Editorial

El bazar chino, como termómetro de crisis

Es una confluencia de normas burocráticas asfixiantes, altos impuestos, alquileres cada vez más elevados, costes laborales fuera de toda lógica, salvo para las arcas del Gobierno, y, con especial incidencia, la generalización del comercio electrónico.

Bazares chinos en Madrid
Bazares chinos en Madrid. David JarDavid JarFotógrafos

Desde hace algunos meses no es infrecuente el cierre o el cambio de negocio de los omnipresentes bazares chinos, pero la batalla arancelaria desatada por Donald Trump ha disparado en la opinión pública la alarma ante un fenómeno ni nuevo ni generalizado, como si los comerciantes asiáticos supieran algo que los autóctonos desconocemos y recogieran velas ante la inminencia de una crisis económica tan destructiva como la de 2008, por no remontarnos a los ejemplos clásicos del crack del 29 y sucesivos. Por supuesto, no se trata de quitar hierro a la política, cuando menos, insólita de la Casa Blanca y a sus inevitables consecuencias para la salud del comercio global y de los mercados, incluidos los financieros.

Algunas de las últimas decisiones del mandatario norteamericano, salvando de los aranceles a productos electrónicos, como ordenadores o teléfonos móviles inteligentes, demuestran lo absurdo de una guerra de la que nadie saldrá beneficiado, mucho menos unos Estados Unidos que no tienen capacidad industrial en el medio plazo para producir localmente y a precios competitivos una producción que lleva décadas deslocalizada y cuyas tecnologías punteras han dejado de ser monopolio de Occidente.

Ahora bien, los problemas del comercio de proximidad chino en España no responden a oscuras claves, sino a la realidad que vive en general el pequeño comercio en toda España, que afronta una grave crisis que está provocando el cierre de 26 establecimientos diarios, con más de 9.000 clausuras hasta marzo de este año. Como hoy publica LA RAZÓN, tal vez los residentes en España chinos tomen las decisiones empresariales mucho más rápido porque no tienen el mismo apego a sus negocios que los comerciantes locales y cuando la tienda no va bien, cierran y a otra cosa, pero sus problemas son los mismos que afronta todo el sector, especialmente aquellos comercios de bajos márgenes en los centros de las ciudades. Es una confluencia de normas burocráticas asfixiantes, altos impuestos, alquileres cada vez más elevados, costes laborales fuera de toda lógica, salvo para las arcas del Gobierno, y, con especial incidencia, la generalización del comercio electrónico, combinado con el imparable desarrollo de las plataformas de distribución a domicilio, con costes de producción muy por debajo de los que sufre el mercado minorista.

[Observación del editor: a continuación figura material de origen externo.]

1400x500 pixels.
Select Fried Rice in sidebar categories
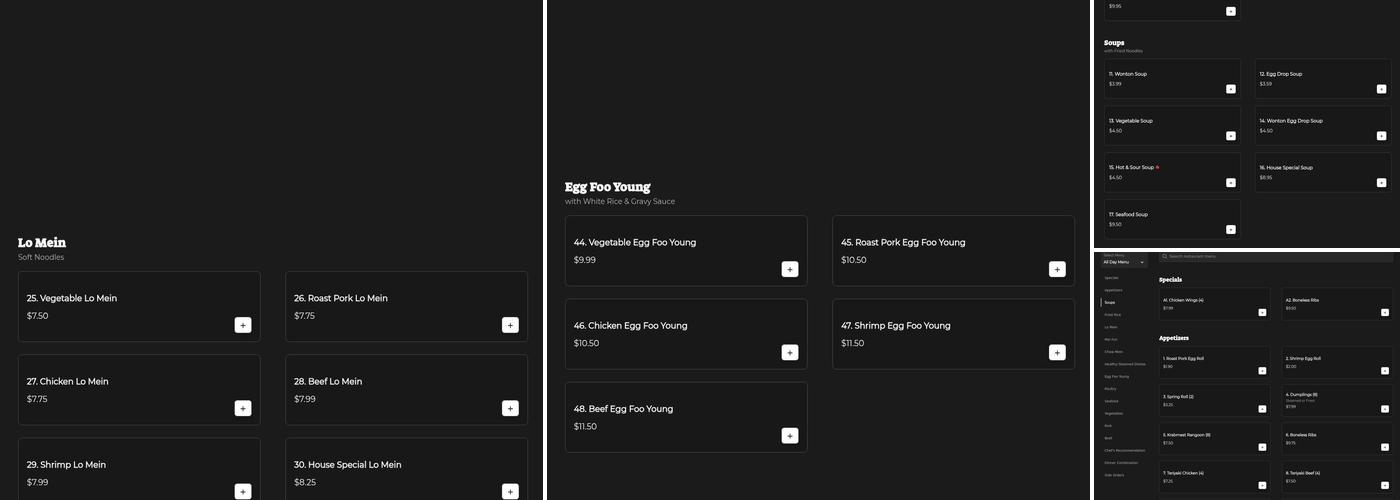pyautogui.click(x=1112, y=315)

Tal es así, que Donald Trump ha puesto el ojo en ese tipo de transacciones, que suponen el envío de más de mil millones de paquetes al año desde China a Estados Unidos, a los que apenas se tasa impositivamente si su valor está por debajo de los 600 dólares por envío, como un intento a la desesperada de evitar la destrucción del comercio local. Y ello, contando con unas políticas fiscales de apoyo a la iniciativa privada que en la España de Sánchez suenan a ciencia ficción.